## Page extract:
►

Ask Uncle Colin: an integral that's giving me a headache
Dear Uncle Colin,
I’ve been trying to work out $I = \int_0^{\frac \pi 4} x \frac{\sin(x)}{\cos^3(x)} \d x$ for hours. It’s the fifth time this week I’ve been up until the small hours working on integration and it’s affecting my work and home life. I’m worried I’m becoming a calcoholic.
Books Obdurately Open Late Evening
Dear BOOLE – it’s important to be careful about how much calculus you do, especially if you’re deriving.
However, I can help you with this particular puzzle. Whenever you see the pattern “$x$ multiplied by stuff” under an integral, especially if there’s no clear substitution available, you should immediately think of integration by parts.

◄

In the Uncle Colin letter about an integral, which technique does the reply say to think of on seeing "$x$ multiplied by stuff" under an integral?

## Data extract:
►

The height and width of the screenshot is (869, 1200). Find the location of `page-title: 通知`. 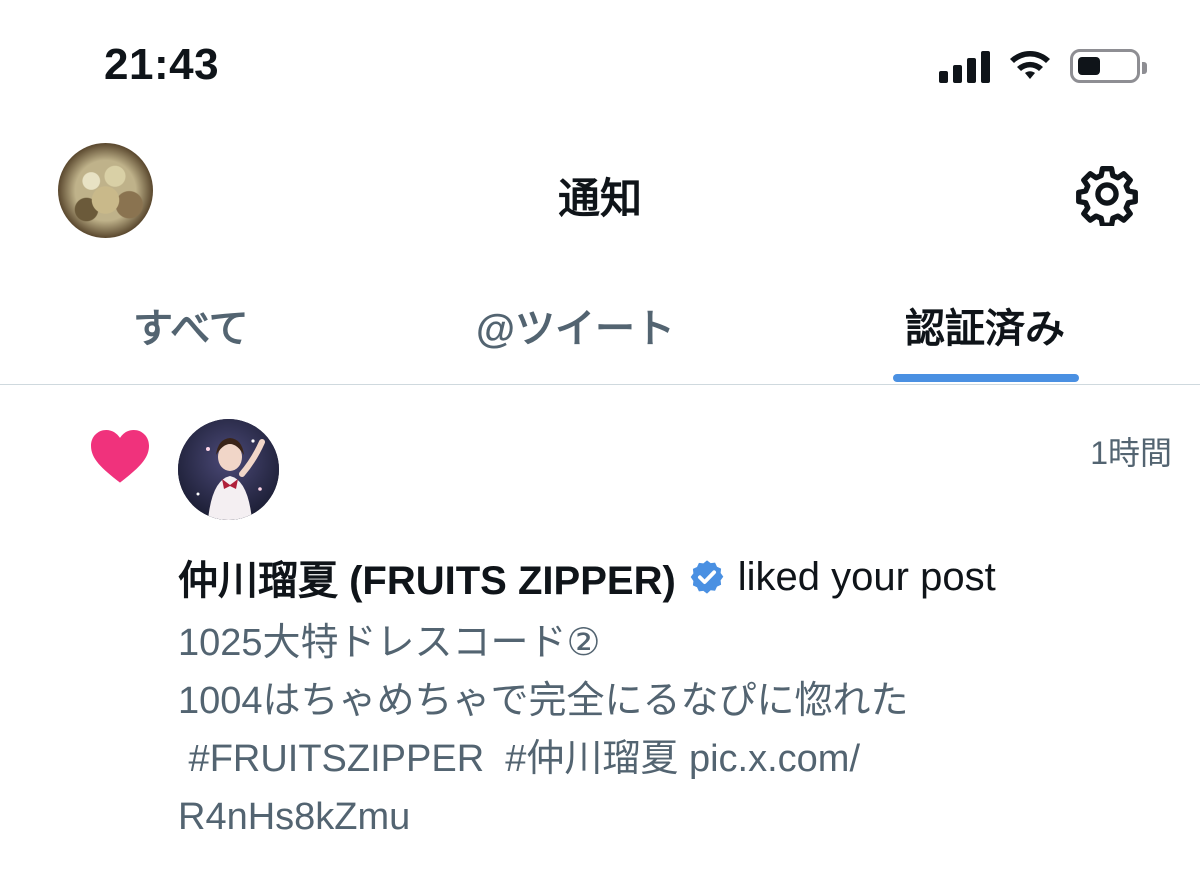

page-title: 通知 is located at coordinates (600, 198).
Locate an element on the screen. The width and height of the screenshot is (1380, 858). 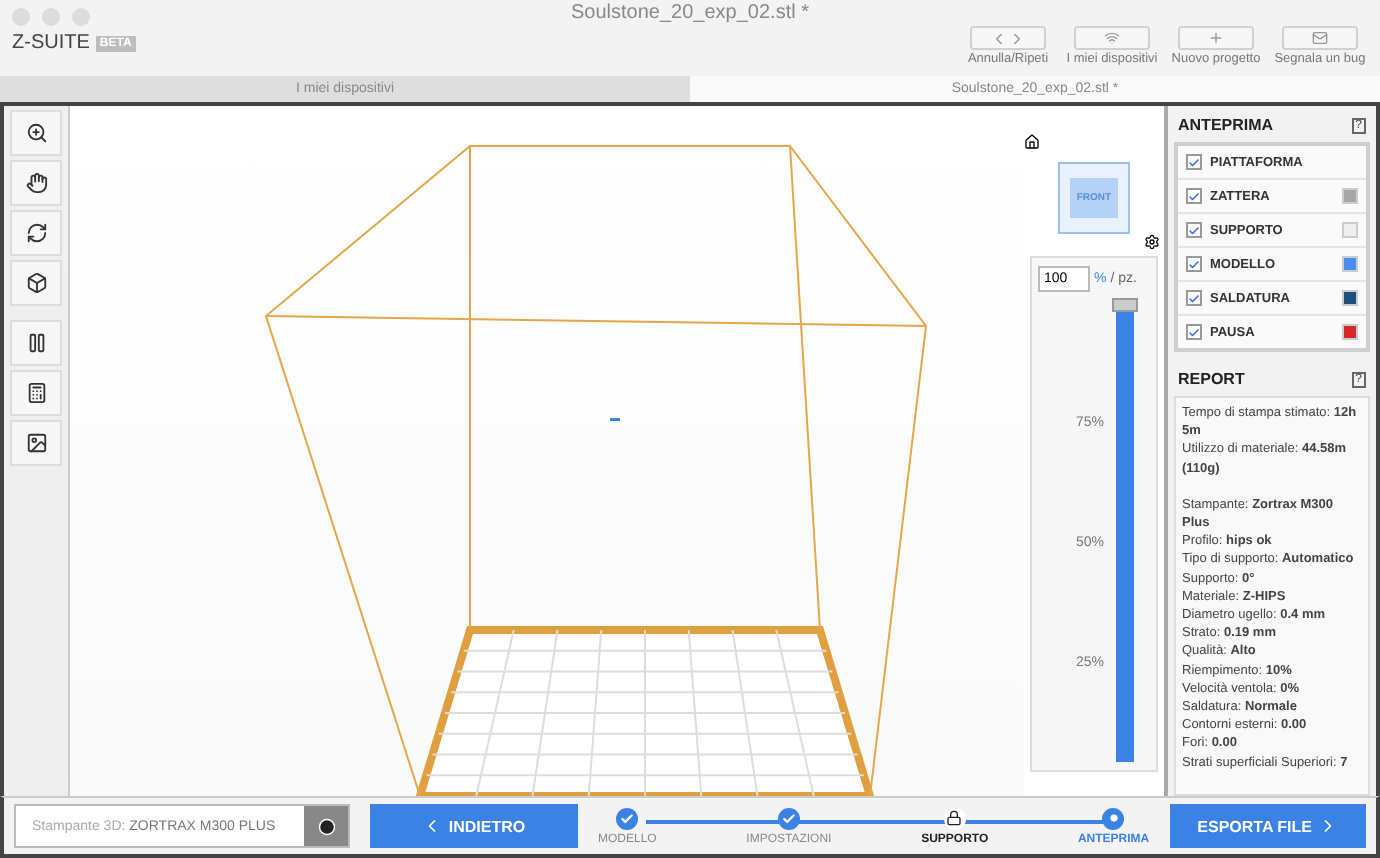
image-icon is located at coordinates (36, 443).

◄

## Problem solution:
Integration by parts.